Prior research had already recognized that knowledge externalities from university research and their effects within the private sector are influenced by several characteristics of the universities close to focal firms. Conversely, the role of the specificities of recipient firms had not been explored yet. In accordance with the “absorptive capacity” literature (Cohen and Levinthal 1989, 1990; Zahra and George 2002), we documented that ASUs because of their “genetic characteristics” (Colombo and Piva 2008a), are better positioned than other NTBFs to detect, absorb, and utilize the scientific knowledge generated by local universities. It would be interesting to highlight whether and how NTBFs that are not endowed with favorable genetic characteristics can exploit this knowledge.

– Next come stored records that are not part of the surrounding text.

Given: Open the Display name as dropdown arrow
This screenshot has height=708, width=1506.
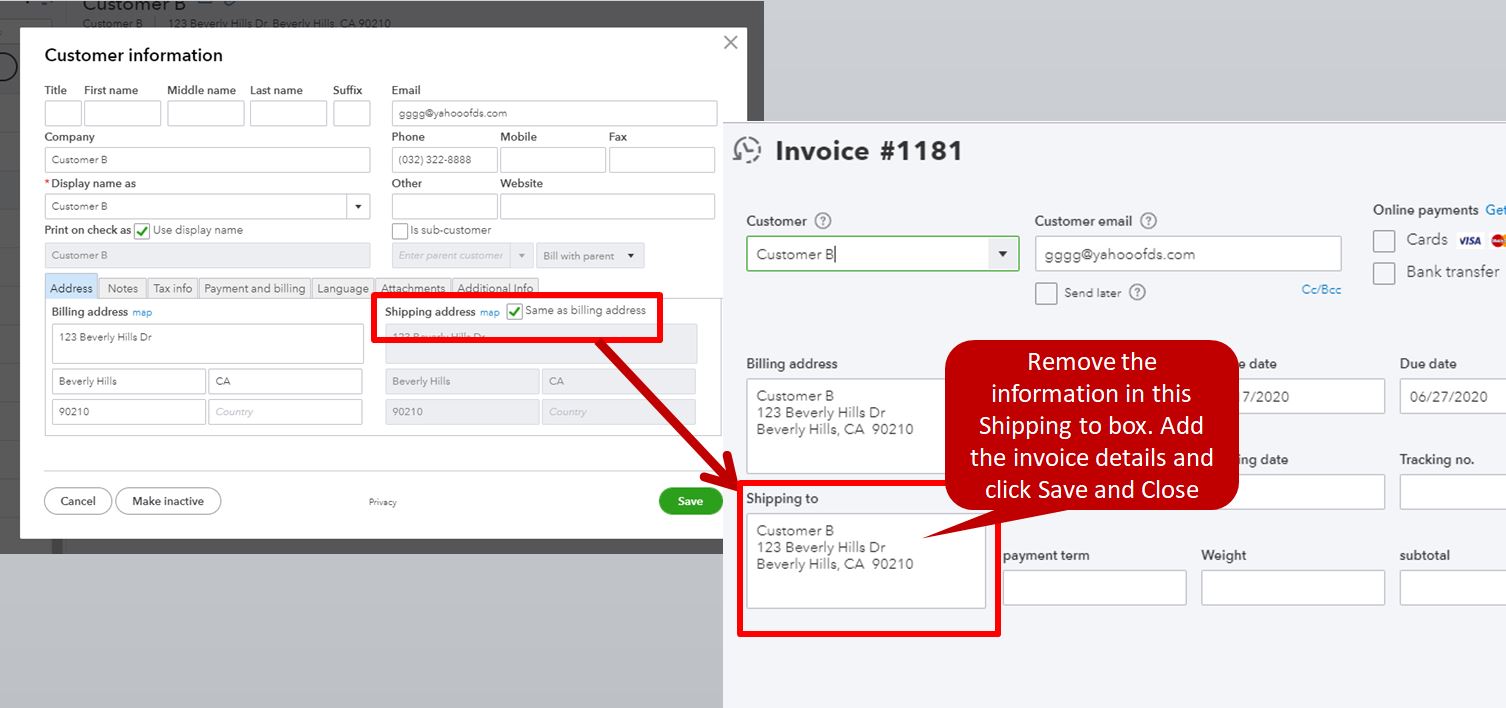Looking at the screenshot, I should pos(357,206).
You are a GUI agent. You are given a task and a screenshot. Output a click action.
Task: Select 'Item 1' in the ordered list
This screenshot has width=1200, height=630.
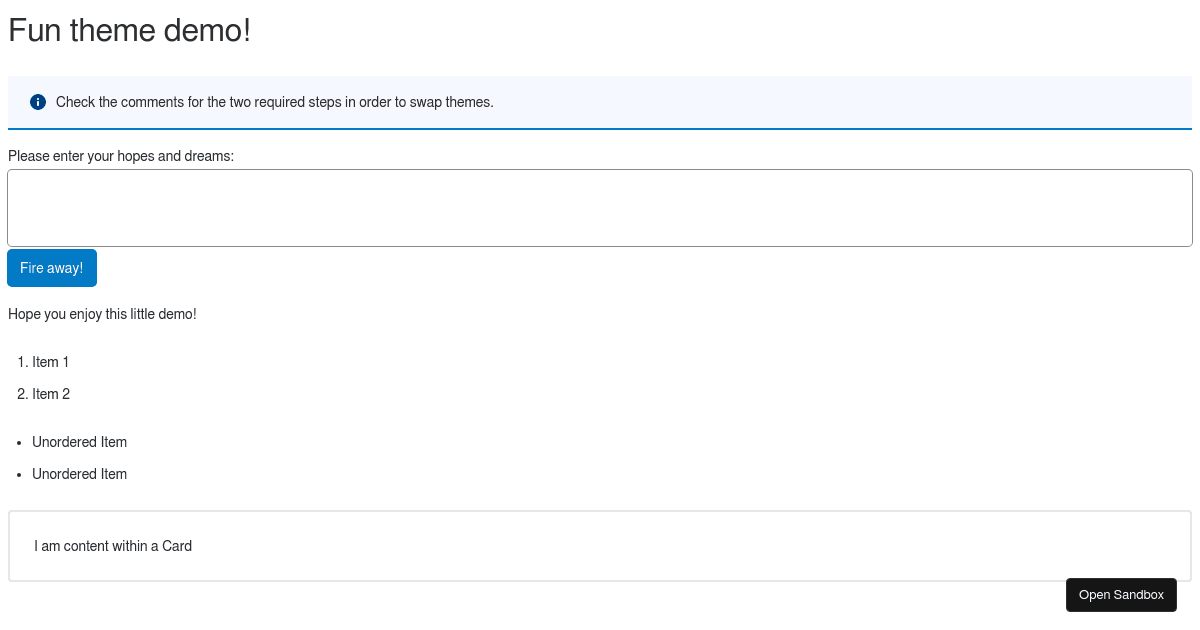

For instance, one may wonder whether the establishment of long-term collaborative relations with local universities may have similar beneficial effect on firm growth.

Let us now focus on the policy implications of this study. First, as was said above, our findings suggest that ASUs are better equipped than other NTBFs to exploit the results of academic research. This makes them appealing alliance partners or acquisition targets. As a corollary, ASUs may favor the circulation in the private sector of valuable knowledge generated within universities, playing a crucial bridging role (for a similar view see Stuart et al. 2007). In fact, ASUs can easily detect the source of this knowledge, translate it, and transfer it to their customers, alliance partners and to the firms that may acquire them, thus allowing the successful exploitation of university research results by other companies. Through this indirect mechanism, academic knowledge would affect also the growth of companies that are endowed with smaller absorptive capacity and thus are unable to directly profit from the proximity of universities. Hence, in order to enable more widespread exploitation of the knowledge produced within universities, university managers should not only encourage academic personnel to create new ventures, but help these new ventures to establish collaborations with other companies.

Second, our study suggests that although university cooperation with private companies through contract research agreements may be an effective mechanism to commercialise research results, it could inhibit knowledge transfer to other local companies and thus hinder the generation of positive externalities from university research. This negative consequence of commercial orientation needs to be duly taken in consideration by university managers while designing and assessing the effectiveness of policy instruments aimed at regulating the interactions between university and the private sector.